A curiosidade me saca do relaxamento, o elevador sobe num átimo e eu volto. Abro os olhos e vejo ela sentada me encarando como uma menininha, com as mãos apoiadas no alto cadeira suportando a cabeça.

Seus olhos riem, lindos, as pupilas negras se abrindo. Rimos. Nos erguemos e abraçamos. Nada como um abraço desses que fazemos nos nossos cursos. É algo especial, tão simples, tão fácil, e eu só descobri o segredo do abraço nos cursos de meditação. Entrar no outro e ele entrar em você, sem começo e nem fim. Apenas a respiração nos harmonizando.

"Bom te ver aqui, Jonas."

"Surpresa, não sabia que você vinha."

"Decidi de última hora, não vinha mesmo. Sei lá o que me fez resolver aparecer aqui."

Sentamos, era como se fosse o dia seguinte no hotel em Caetés. Era como se não tivessem se passado tantos anos. Ela agia e falava como se não soubesse da tal carta. Na hora, achei melhor não tocar no assunto. Não deu também para uma conversa mais longa, a palestra começou e se estendeu por umas duas horas.

Eram quase onze quando terminou e veio o aviso de que em duplas devíamos começar os nossos exercícios. Nos olhamos, era óbvio que seria com ela.

"Aqui?"

Ela preferiu no átrio, sentia frio, sentamos na escadaria. Um Sol delicioso nos esquentando os corpos, ainda mais com o frio que fazia naqueles dias.

"Vai com calma, cara. Tem muito tempo que não pratico esses exercícios. Ando meio enferrujada."

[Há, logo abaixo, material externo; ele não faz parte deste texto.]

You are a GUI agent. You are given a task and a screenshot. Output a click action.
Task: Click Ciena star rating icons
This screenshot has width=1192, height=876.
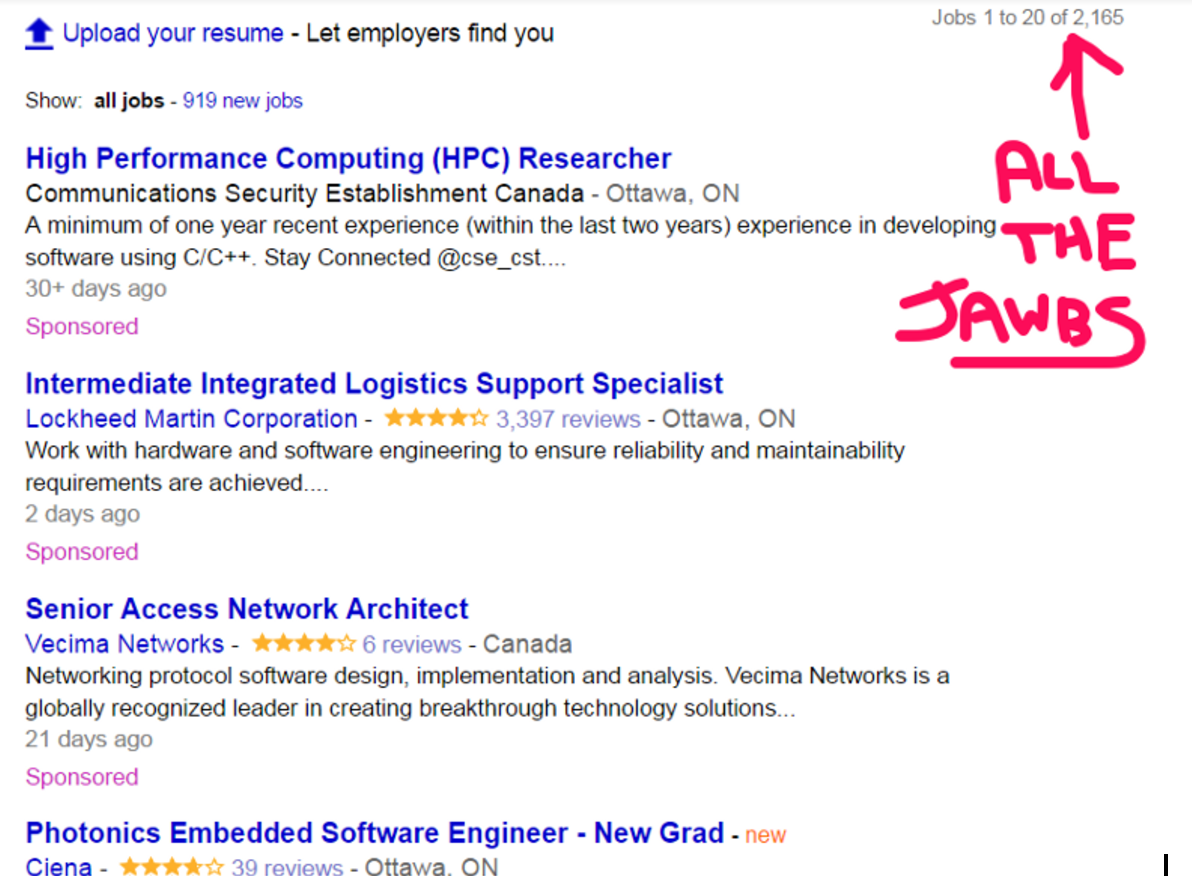tap(171, 866)
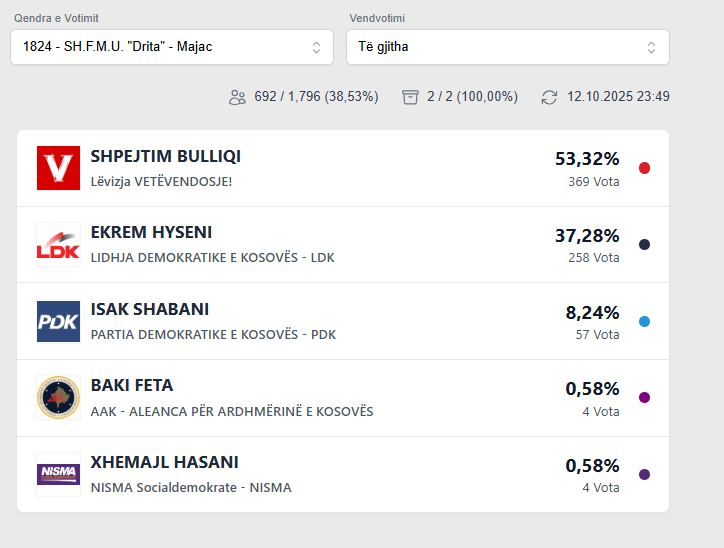Image resolution: width=724 pixels, height=548 pixels.
Task: Click the voter turnout people icon
Action: click(237, 97)
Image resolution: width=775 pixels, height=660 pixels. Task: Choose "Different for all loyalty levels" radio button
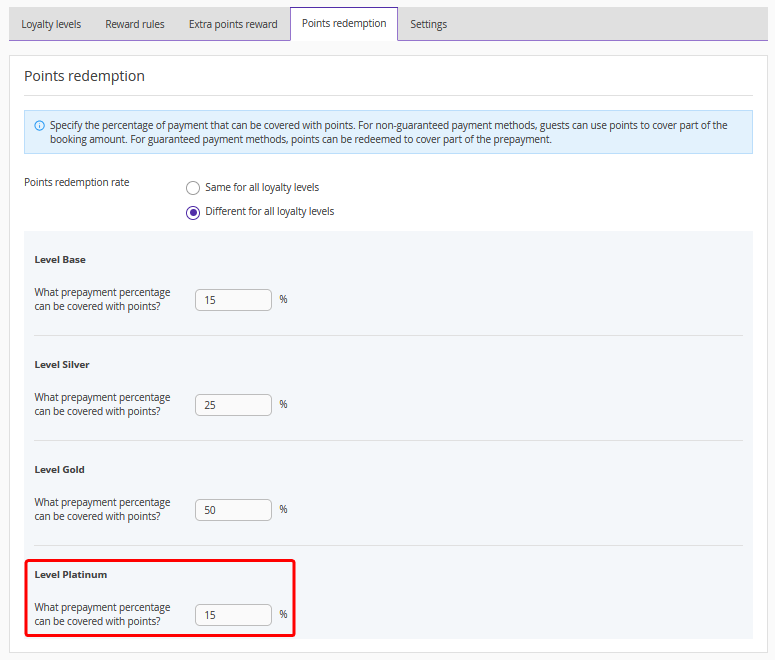pyautogui.click(x=193, y=212)
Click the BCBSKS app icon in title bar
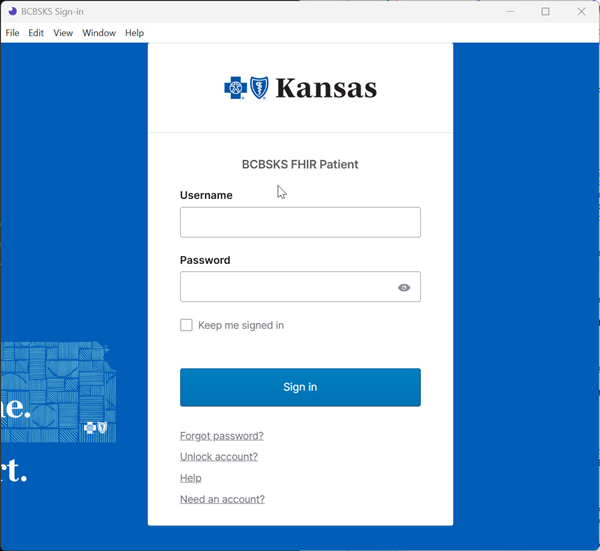 coord(12,12)
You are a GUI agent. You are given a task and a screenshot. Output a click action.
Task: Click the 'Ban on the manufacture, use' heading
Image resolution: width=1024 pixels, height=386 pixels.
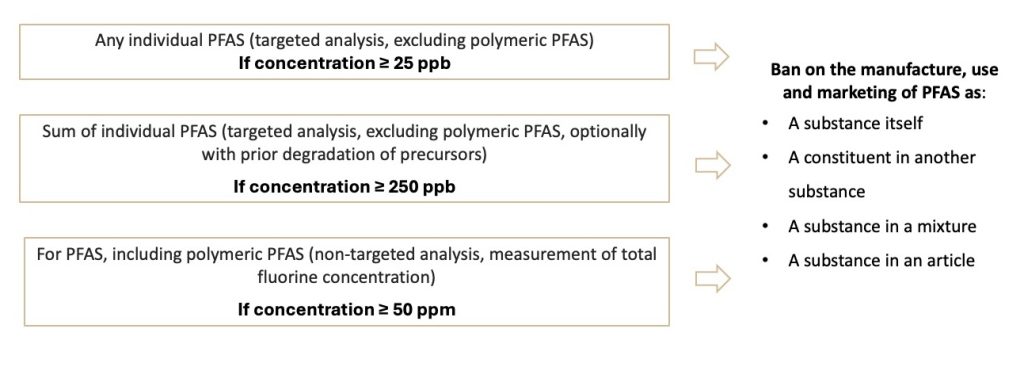884,69
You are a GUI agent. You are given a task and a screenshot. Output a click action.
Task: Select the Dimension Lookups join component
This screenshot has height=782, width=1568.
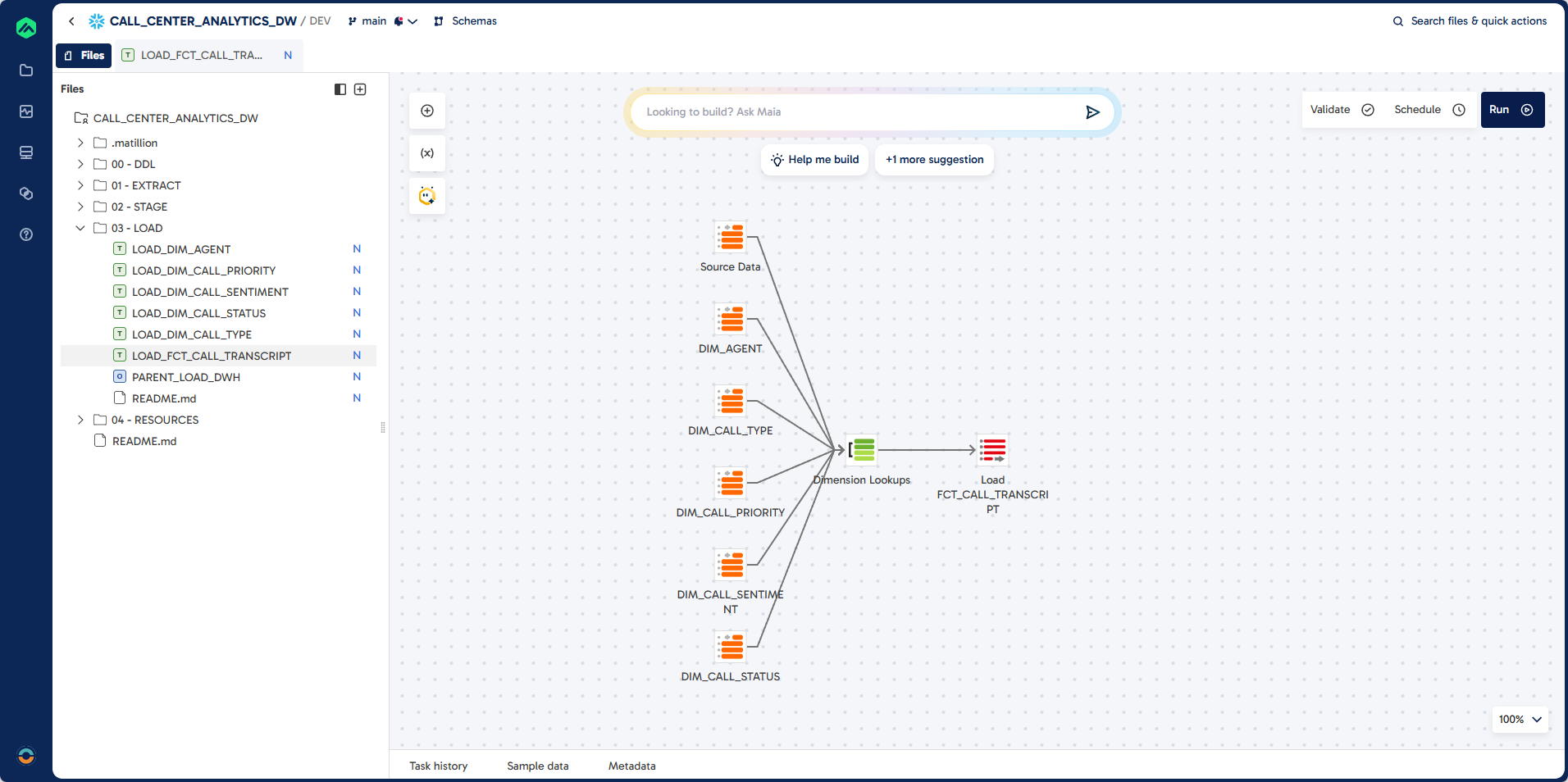point(862,450)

"No seu ritmo, não tem pressa."

E não teve mesmo, do exercício mesmo fizemos muito pouco, aquela hora e meia que ficamos ali acabou sendo mais colocar os assuntos em dia.

Ela mudara de cidade, estava namorando um cara. Pelo jeito as coisas não iam como ela esperava.

"Bem que o Luís sempre me fala, 'você só arranja uns caras complicados, mãe'."

Rimos, talvez fosse uma indireta, sei lá. Veio minha vez de contar as minhas novidades, não eram muitas. Continuava divorciado, e meio tarado, mas eu não tinha coragem e nem intimidade pra confessar algo assim. Evitei os pontos embaraçosos, citei alguns namoricos e me concentrei no trabalho na empresa de logística.

Não demorou muito o pessoal começou a sair para o almoço, fizemos o mesmo. Só que acabamos nos separando durante a refeição e o mesmo quando voltamos para o salão. Foi só à noite, durante o filme, que voltamos a nos encontrar.

"Amanhã eu quero fazer você. Não gostei da mocinha que fez os exercícios comigo essa tarde. Achei muito implicante."

Me senti elogiado. Havia um certo clima de flerte no jeito que conversávamos.

"Combinado. No mesmo lugar?"

"Pode ser. Vai estar muito frio aqui no salão."

Ela riu me limpando displicente o ombro. A imagem dela segurando meu pau surgiu na minha frente. Inconveniente e indecente.

"Que foi?"

"Nada, nada."

Ela riu como se desconfiasse dos meus pensamentos.

"Vê lá, hein? Amanhã tem muita coisa pra gente fazer."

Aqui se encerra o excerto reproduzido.